Your D1/D2 model seems to pretty accurately reflect the structure of the striatum (though in the striatum, D1 and D2 would be different cell subpopulations within the same tissue, just with different dopamine receptors. There are also cells that appear to be neutral to dopamine in the mix). There’s also the rest of the basal ganglia which does not seem to be modelled here.
The Globus Pallidus, etc. appears to apply some simple weighting on the activity of D1 and D2, and combine them to generate the output of the basal ganglia. However, rather than directly drive the cortex, they instead drive the relay cells in the thalamus that then drive the cortex.
From my own analysis, it seems like that’s enough to implement some simple search algorithms in cortical circuitry.
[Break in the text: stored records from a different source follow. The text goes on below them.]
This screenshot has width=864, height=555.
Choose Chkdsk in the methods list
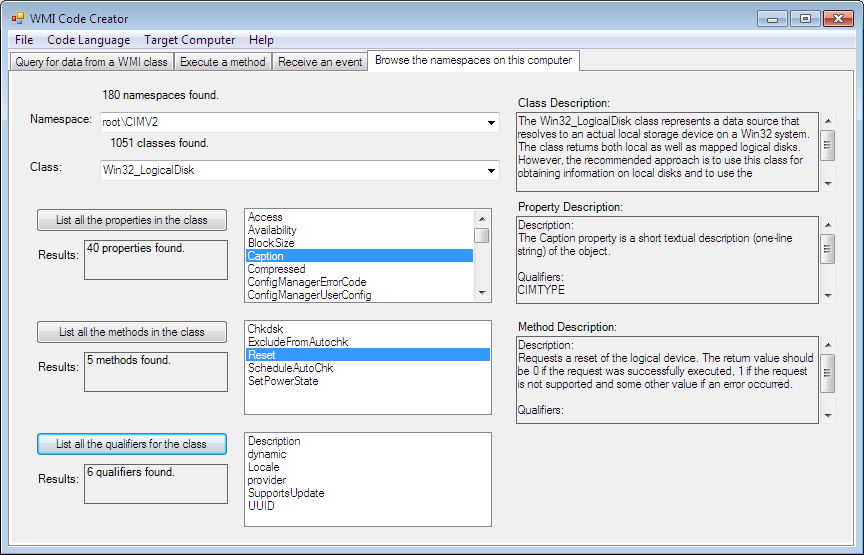click(x=265, y=329)
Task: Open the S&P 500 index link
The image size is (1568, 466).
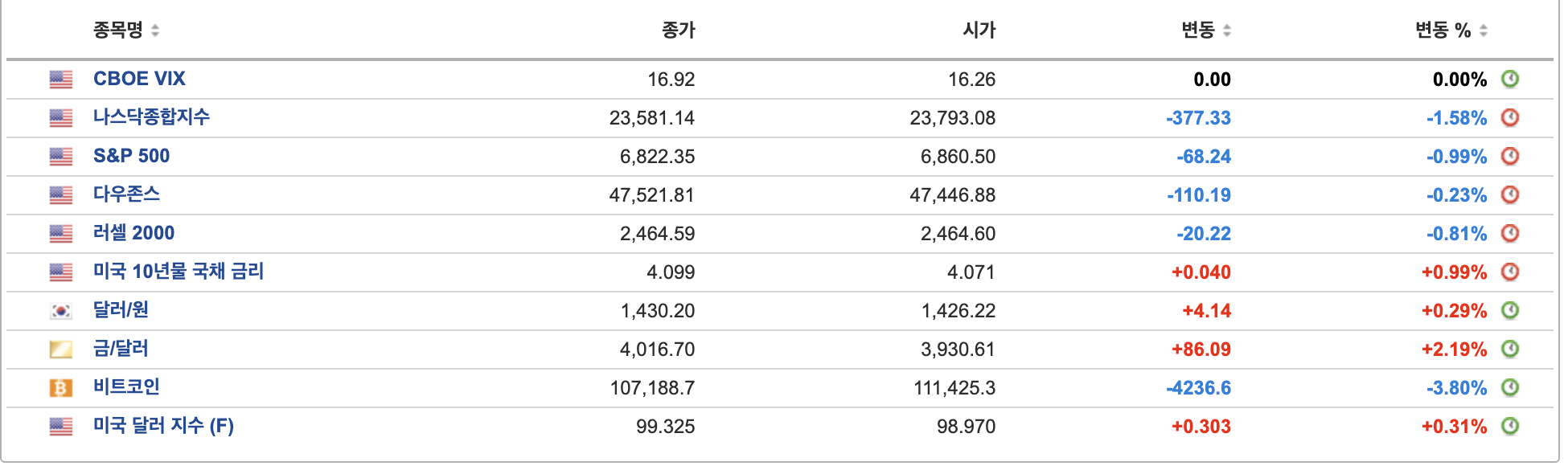Action: [x=131, y=155]
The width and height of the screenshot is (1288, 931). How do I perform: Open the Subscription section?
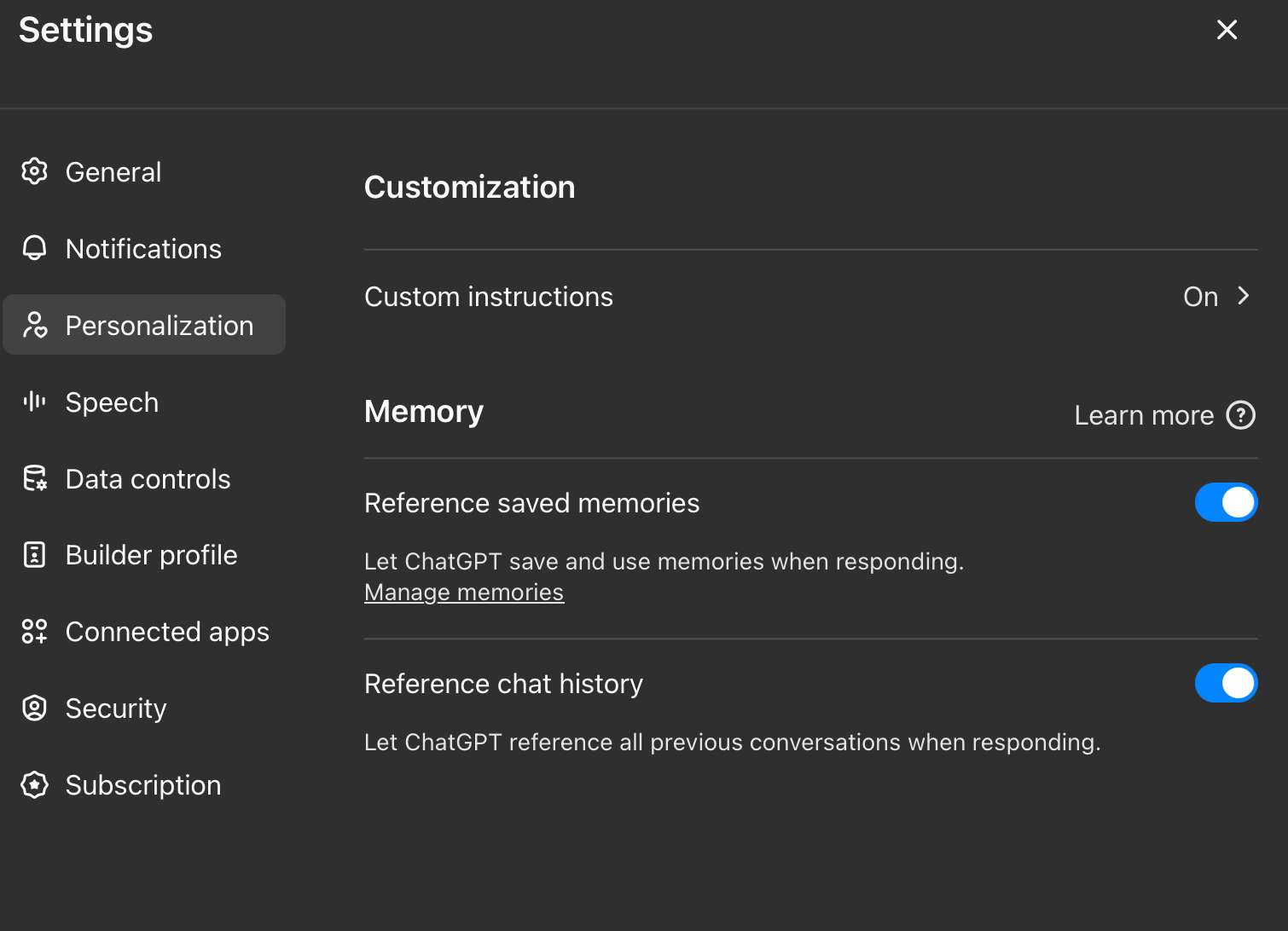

Specifically, algorithms equivalent to the DFS + Smart Backtracking approaches that are typically used in SAT Solvers, Code Synthesis, and other domains where the goal is to solve some kind of crazy-hard problem that humans seem to be naturals at. Very interesting stuff.
This would also suggest a very different approach to problem-solving between HTM and traditional neural networks, and may suggest that some GOFAI-like algos naturally emerge from HTM, though that’s a fairly deep rabbit hole that I’m not going to get into here.
Also, on the subject of memory bandwidth requirements for HTM, it seems to me like that, at least on large scales, HTM might not require quite as much bandwidth as would be expected. Brain activity is rather sparse on large scales, and it’s not uncommon to have sparsity across cortical columns, not just within them.
I’ve been thinking a bit about some things that could be done with bloom filter -like data structures to figure out which minicolumns to quickly discount minicolumns that won’t become active. Seems like an interesting approach to optimization.
Also, props for discussing HTM on VLIWs!